Sì, perché questi uccelli che hanno il piumaggio nero-verdastro punticchiato di bianco, provocano enormi problemi sia nelle campagne che in città. Grazie alla loro capacità di adattamento, gli storni durante il giorno frequentano coltivazioni di ogni tipo, soprattutto piantagioni di olive e di frutta di ogni genere, della quale sono ghiotti. Ma si nutrono anche di uva, bacche selvatiche, cereali, insetti e addirittura di piccoli vertebrati. Sono, insomma, onnivori e non disdegnano nemmeno i rifiuti nelle discariche. Mangiano di tutto e, soprattutto con una voracità che non ha eguali nel mondo animale. Senza avere la pretesa di sostenere teorie scientifiche, si calcola che nell’arco delle ventiquattr’ore, uno storno riesca a ingurgitare una quantità di cibo equivalente a circa 14 volte il proprio peso corporeo, ovvero circa 1 chilo e 250 grammi . Come se una persona normale di peso medio riuscisse a mangiare una tonnellata di cibo al giorno.
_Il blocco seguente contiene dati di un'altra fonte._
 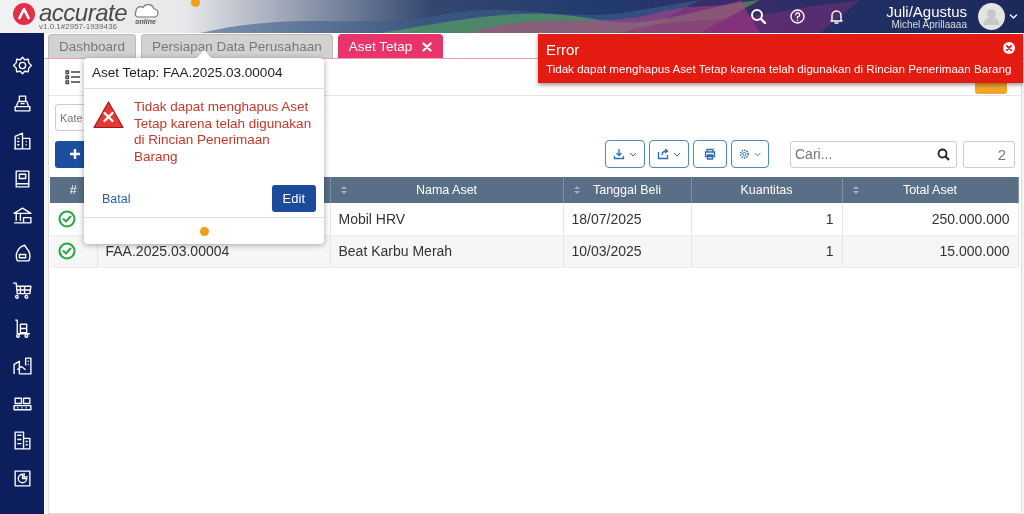 I want to click on print-button, so click(x=710, y=154).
Questa particolarità spiega anche la capacità distruttiva che gli storni hanno quando, per esempio, calano in picchiata su un oliveto: in pochi minuti sono in grado di «spogliarlo» completamente. I danni vengono provocati non solo alle colture agricole, ma anche in città, dove gli storni si ritirano di sera occupando i viali alberati, perché la temperatura è più dolce e perché nessuno li infastidisce. Le loro deiezioni ammantano strade e piazze creando seri pericoli per la circolazione, soprattutto quando la pioggia si mescola alle grandi quantità di guano che cadono dai rami degli alberi, rendendo l’asfalto scivolosissimo. Tamponamenti a catena e brutte cadute di persone anziane sono all’ordine del giorno. Per non parlare della vernice delle automobili che viene corrosa dagli acidi contenuti nelle deiezioni.
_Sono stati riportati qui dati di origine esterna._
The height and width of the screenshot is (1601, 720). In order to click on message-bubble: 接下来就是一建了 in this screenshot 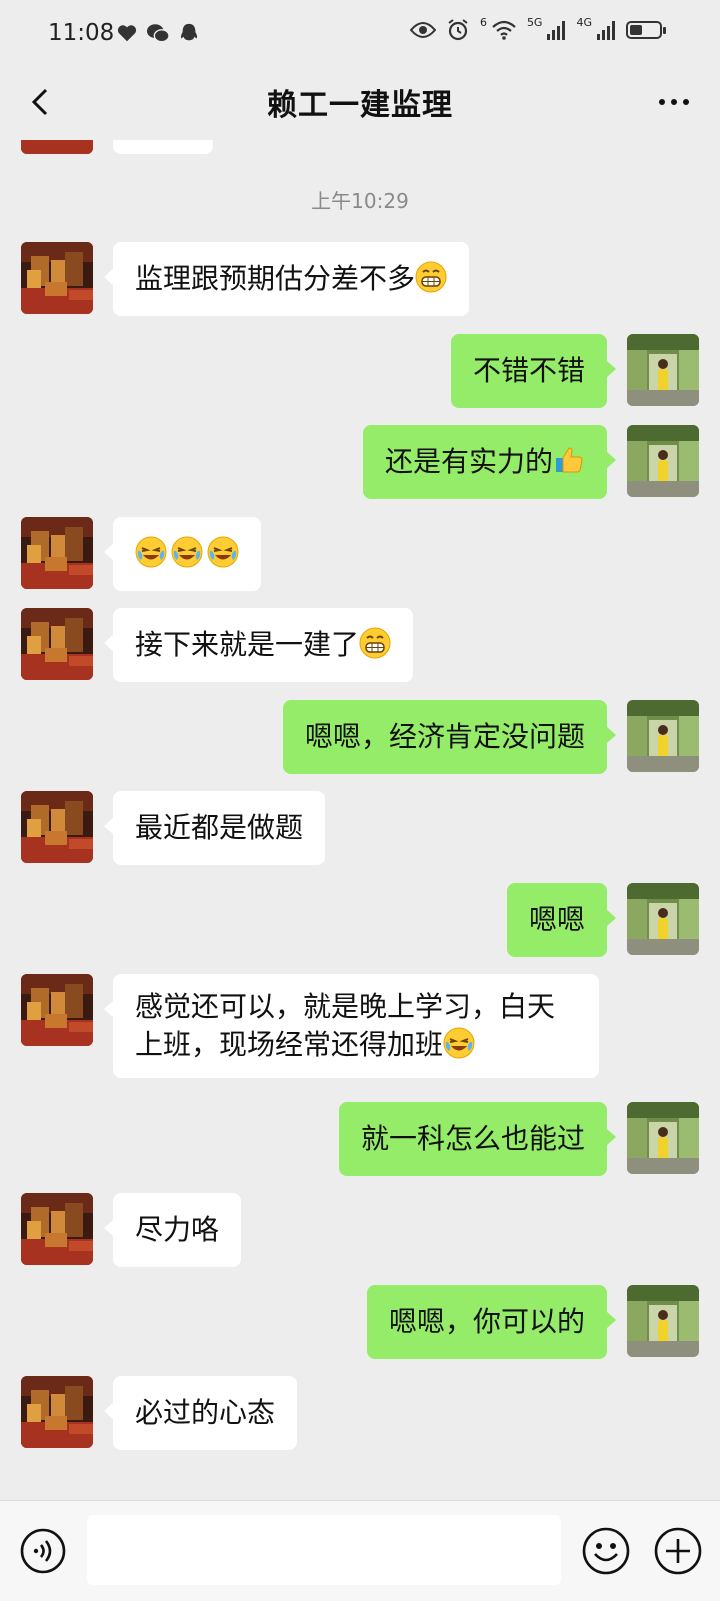, I will do `click(258, 645)`.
Gli storni, però, possono provocare guai ancora più seri e allarmanti, come è accaduto qualche settimana fa all’aeroporto romano di Ciampino, dove un Boeing 737 della Ryanair è finito fuori pista in fase di atterraggio perché i suoi motori avevano risucchiato alcuni storni. L’incidente, che avrebbe potuto provocare una strage, non è il primo del genere in Italia. Tanto che alcuni scali aerei del Nord-Est, come Ronchi dei Legionari, hanno ingaggiato, in via sperimentale, una coppia di falchi pellegrini guidati da un esperto falconiere, proprio con il compito di allontanare i volatili dalle piste.
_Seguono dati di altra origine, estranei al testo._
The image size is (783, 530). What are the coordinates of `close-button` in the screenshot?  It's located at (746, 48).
Nelle città, invece, si continuano a spendere soldi per rimedi che, al massimo, producono l’effetto di spostare di poche centinaia di metri le decine di migliaia di storni che «colonizzano» interi quartieri. È il caso del cosiddetto «grido d’angoscia», che riproduce l’allarme lanciato dallo storno-sentinella e lo diffonde grazie a grossi amplificatori: si tratta di una soluzione scelta su indicazione delle associazioni ambientaliste e animaliste che, però, ha scarsa efficacia.
Quest’anno, inoltre, alcune regioni hanno incluso lo storno tra le specie cacciabili, adottando provvedimenti in deroga rispetto alla legge nazionale che regola la materia.